Lines holding the string "Given" in the listing below are to be copied.

PROVIDED ENTRIES:
★ ★ ★

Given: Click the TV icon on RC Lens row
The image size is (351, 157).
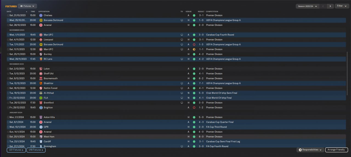Looking at the screenshot, I should (182, 59).
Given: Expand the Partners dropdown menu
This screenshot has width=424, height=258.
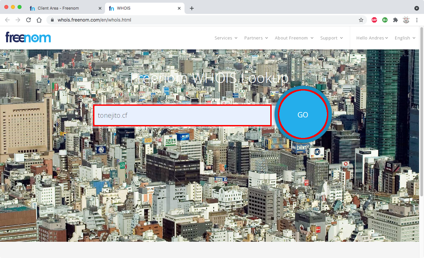Looking at the screenshot, I should pyautogui.click(x=256, y=38).
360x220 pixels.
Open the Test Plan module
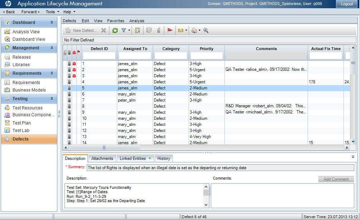point(22,123)
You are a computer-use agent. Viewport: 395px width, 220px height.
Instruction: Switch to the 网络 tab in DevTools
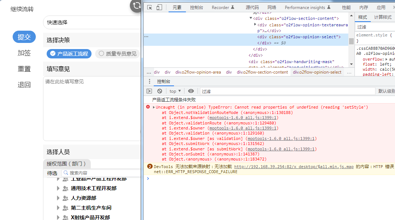(x=272, y=7)
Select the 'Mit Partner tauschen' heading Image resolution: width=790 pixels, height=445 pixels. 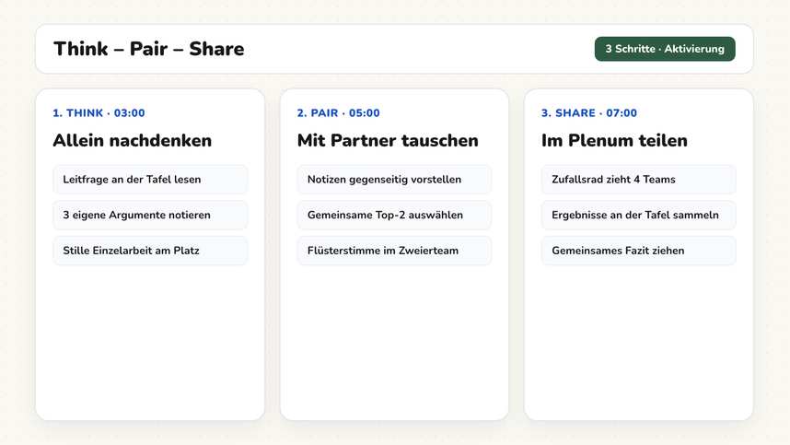388,140
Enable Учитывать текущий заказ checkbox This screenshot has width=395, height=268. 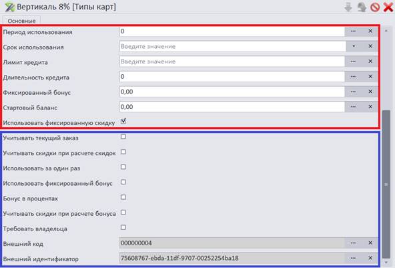(123, 136)
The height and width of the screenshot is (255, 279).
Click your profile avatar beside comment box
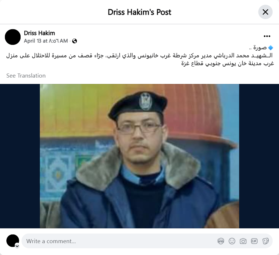(13, 241)
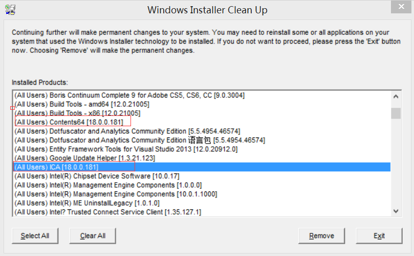Screen dimensions: 414x256
Task: Select Intel(R) ME UninstallLegacy entry
Action: click(x=202, y=203)
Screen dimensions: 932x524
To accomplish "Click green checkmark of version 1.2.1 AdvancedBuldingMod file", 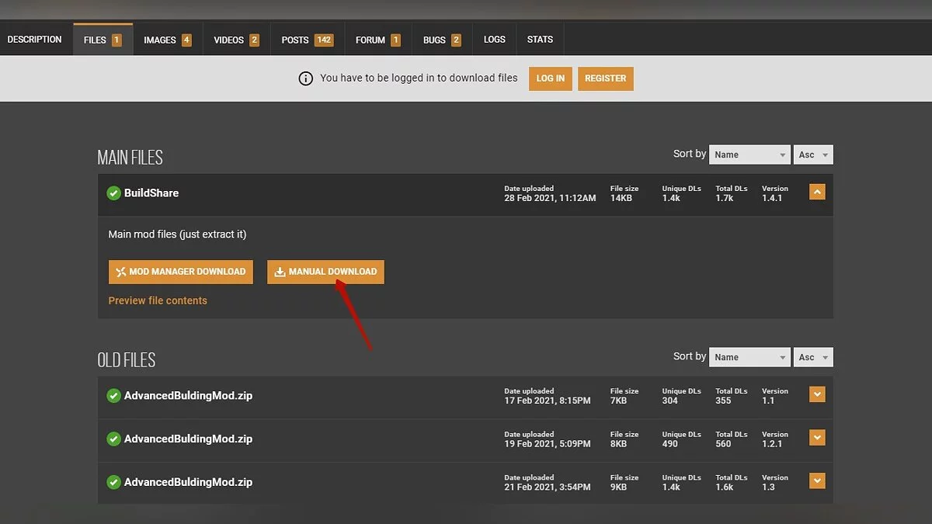I will point(113,439).
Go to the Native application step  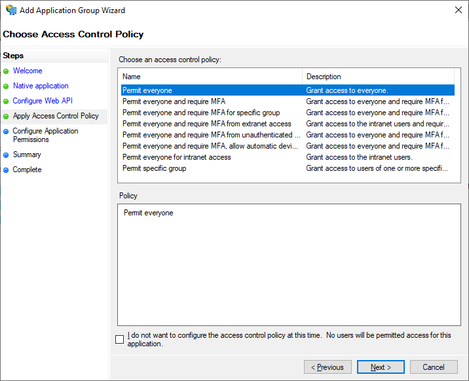(41, 86)
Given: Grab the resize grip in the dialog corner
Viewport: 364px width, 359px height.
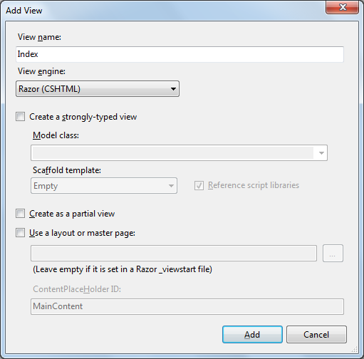Looking at the screenshot, I should coord(355,349).
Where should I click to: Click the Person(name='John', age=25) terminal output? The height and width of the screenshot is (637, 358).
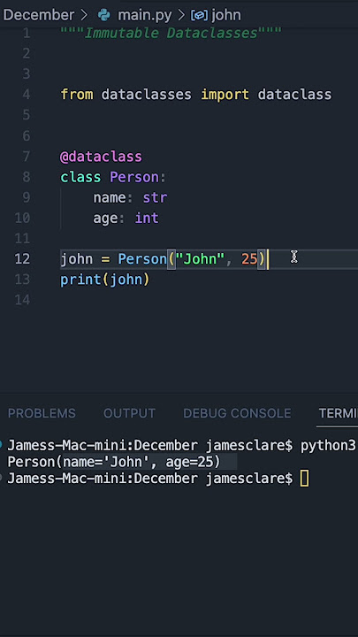point(114,462)
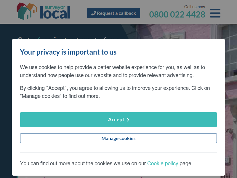Open the hamburger navigation menu
The width and height of the screenshot is (237, 178).
215,13
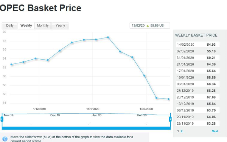The width and height of the screenshot is (227, 142).
Task: Select the 14/02/2020 price row
Action: point(197,45)
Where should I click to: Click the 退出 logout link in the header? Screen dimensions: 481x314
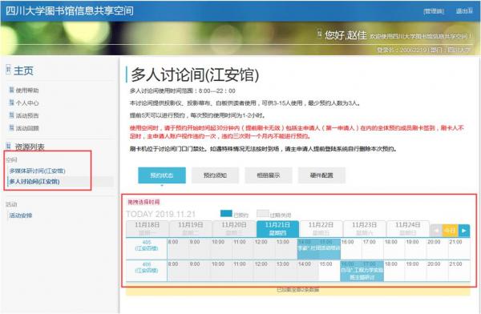click(x=464, y=11)
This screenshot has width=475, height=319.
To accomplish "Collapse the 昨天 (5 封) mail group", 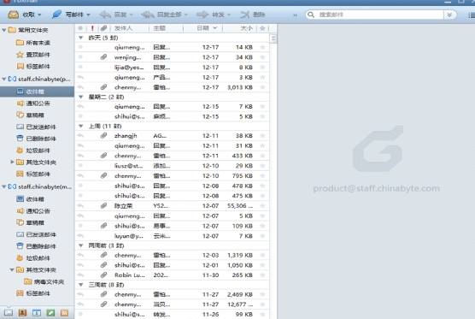I will 81,38.
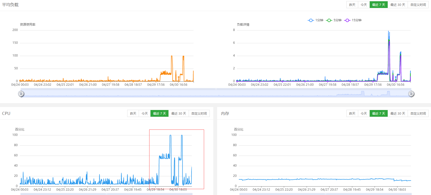Select 昨天 in 内存 panel

coord(352,114)
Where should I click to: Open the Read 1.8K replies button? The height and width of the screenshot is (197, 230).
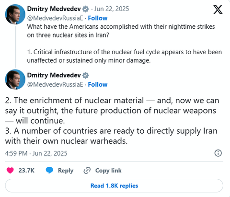click(114, 185)

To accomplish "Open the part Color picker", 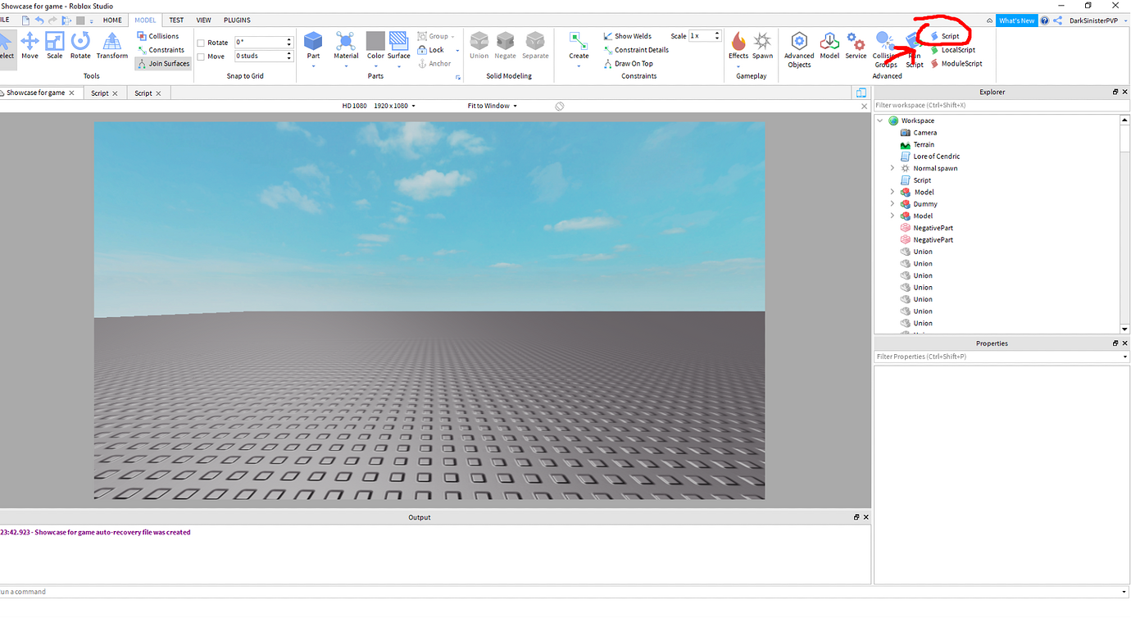I will coord(375,47).
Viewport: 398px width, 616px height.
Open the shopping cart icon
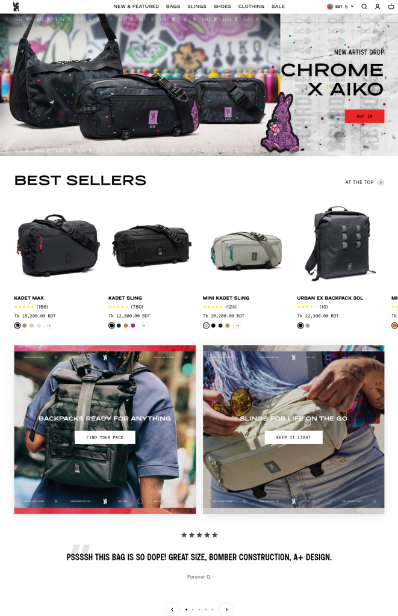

★ ★ ★

ANSWER TO THIS TASK:
Given: Click the TV icon on RC Lens row
Given: Expand the Partners dropdown menu
Given: Grab the resize grip in the dialog corner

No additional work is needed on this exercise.